What I wrote for paragraph styles is also valid for character styles. Don’t neglect them. Word has no notion for them and forces us to use direct formatting to enhance words. In Writer, character styles describe a meaning different from the current paragraph. You can add Emphasis or Strong Emphasis on words. Note that emphasis can be represented many ways. By default Emphasis is italic but you perhaps prefer something else. The important point here is to avoid naming your emphasis “Italic” because
- many different significances end up italic in traditional typography, e.g. emphasis, foreign word, quotation, …
If your style name describes the visual effect, you won’t be able to act separately on emphasis and foreign words.

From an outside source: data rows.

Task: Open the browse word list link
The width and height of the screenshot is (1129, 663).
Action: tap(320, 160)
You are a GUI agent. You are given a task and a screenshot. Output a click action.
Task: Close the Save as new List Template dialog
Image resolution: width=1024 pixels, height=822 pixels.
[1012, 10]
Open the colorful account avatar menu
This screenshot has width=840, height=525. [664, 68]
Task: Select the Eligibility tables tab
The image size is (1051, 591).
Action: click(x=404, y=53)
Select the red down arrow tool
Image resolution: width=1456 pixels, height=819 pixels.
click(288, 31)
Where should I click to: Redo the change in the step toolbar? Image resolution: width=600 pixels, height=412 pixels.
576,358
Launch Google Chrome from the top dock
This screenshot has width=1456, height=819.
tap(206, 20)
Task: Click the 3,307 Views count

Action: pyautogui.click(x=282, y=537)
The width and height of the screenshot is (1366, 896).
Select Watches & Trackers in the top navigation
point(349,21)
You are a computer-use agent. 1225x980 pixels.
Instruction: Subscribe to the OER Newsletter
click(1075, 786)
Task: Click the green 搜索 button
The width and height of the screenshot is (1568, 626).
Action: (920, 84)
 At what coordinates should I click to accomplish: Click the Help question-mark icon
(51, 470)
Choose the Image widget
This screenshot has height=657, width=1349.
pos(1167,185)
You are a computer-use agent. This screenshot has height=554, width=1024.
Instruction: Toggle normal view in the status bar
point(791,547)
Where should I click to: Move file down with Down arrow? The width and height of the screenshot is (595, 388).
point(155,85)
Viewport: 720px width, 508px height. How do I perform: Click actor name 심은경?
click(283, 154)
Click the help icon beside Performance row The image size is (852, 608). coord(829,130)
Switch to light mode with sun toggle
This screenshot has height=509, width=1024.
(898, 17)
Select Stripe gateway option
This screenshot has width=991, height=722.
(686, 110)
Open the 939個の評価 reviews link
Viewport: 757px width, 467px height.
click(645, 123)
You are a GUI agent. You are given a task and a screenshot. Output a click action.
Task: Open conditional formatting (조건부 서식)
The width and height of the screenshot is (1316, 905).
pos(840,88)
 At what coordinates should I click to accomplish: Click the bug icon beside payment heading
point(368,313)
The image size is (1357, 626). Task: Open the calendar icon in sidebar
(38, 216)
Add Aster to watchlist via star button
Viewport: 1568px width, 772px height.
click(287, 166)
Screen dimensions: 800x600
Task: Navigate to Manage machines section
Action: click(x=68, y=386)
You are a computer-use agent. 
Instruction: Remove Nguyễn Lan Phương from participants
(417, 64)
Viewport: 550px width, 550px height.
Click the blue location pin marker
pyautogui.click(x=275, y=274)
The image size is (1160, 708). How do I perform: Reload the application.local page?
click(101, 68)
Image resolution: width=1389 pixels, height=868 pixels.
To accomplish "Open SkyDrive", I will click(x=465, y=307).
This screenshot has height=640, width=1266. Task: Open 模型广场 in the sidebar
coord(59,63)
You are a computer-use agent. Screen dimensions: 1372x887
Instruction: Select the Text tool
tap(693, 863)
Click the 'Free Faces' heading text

- this turns your name irrelevant if you decide to reconfigure your “italic” style to regular + red.
Rather few built-in character styles are really “general purpose”: Emphasis, Quotation, Strong Emphasis. All others cover rather technical Writer usage (like formatting a note reference number). In general, you’ll add custom character styles to cover your specific significances. Once again, you don’t need more than 10.
Character styles can also be organised hierarchically (in families).
Page styles have rather straightforward names. Default Page Style is the main page style. First Page is somewhat a misnomer; Something like “Cover Page” would probably have been better, but you get the idea: it is the style for the very first page. Left Page and Right Page are buddy styles (which automatically alternate) when you need facing pages with slightly different geometries. The others occur in special “technical” contexts.
Frequently, you’ll add your own page styles, one set per logical part of your book. Once again if you end up with a need of more than 15 styles, think twice about the possibility of “variable” page styles: styles which receive information from typography or document “variables” and are capable to adapt to various contexts.
Page styles can’t be organised hierarchically and this has been requested as an enhancement.
Consider the typography configuration (or visual aspect) of built-in styles as an example of what can be done. I’d say this is a demo and does does not satisfy any real user’s needs (because it is too generic). Use them for their semantic markup value, add custom styles for your missing significances and configure all of them for your preferred graphics chart.
AND ONE LAST GOLDEN RULE: never, never, never use direct formatting when a style can do the job. Contrary to common belief, direct formatting is not “intuitive” at all. Formatting nicely a document with direct formatting requires super-expert-guru skills to do it properly and quickly. Formatting with styles gives you a tremendous power and guarantees reliability and ease of maintenance. Direct formatting is an open door to formatting nightmare.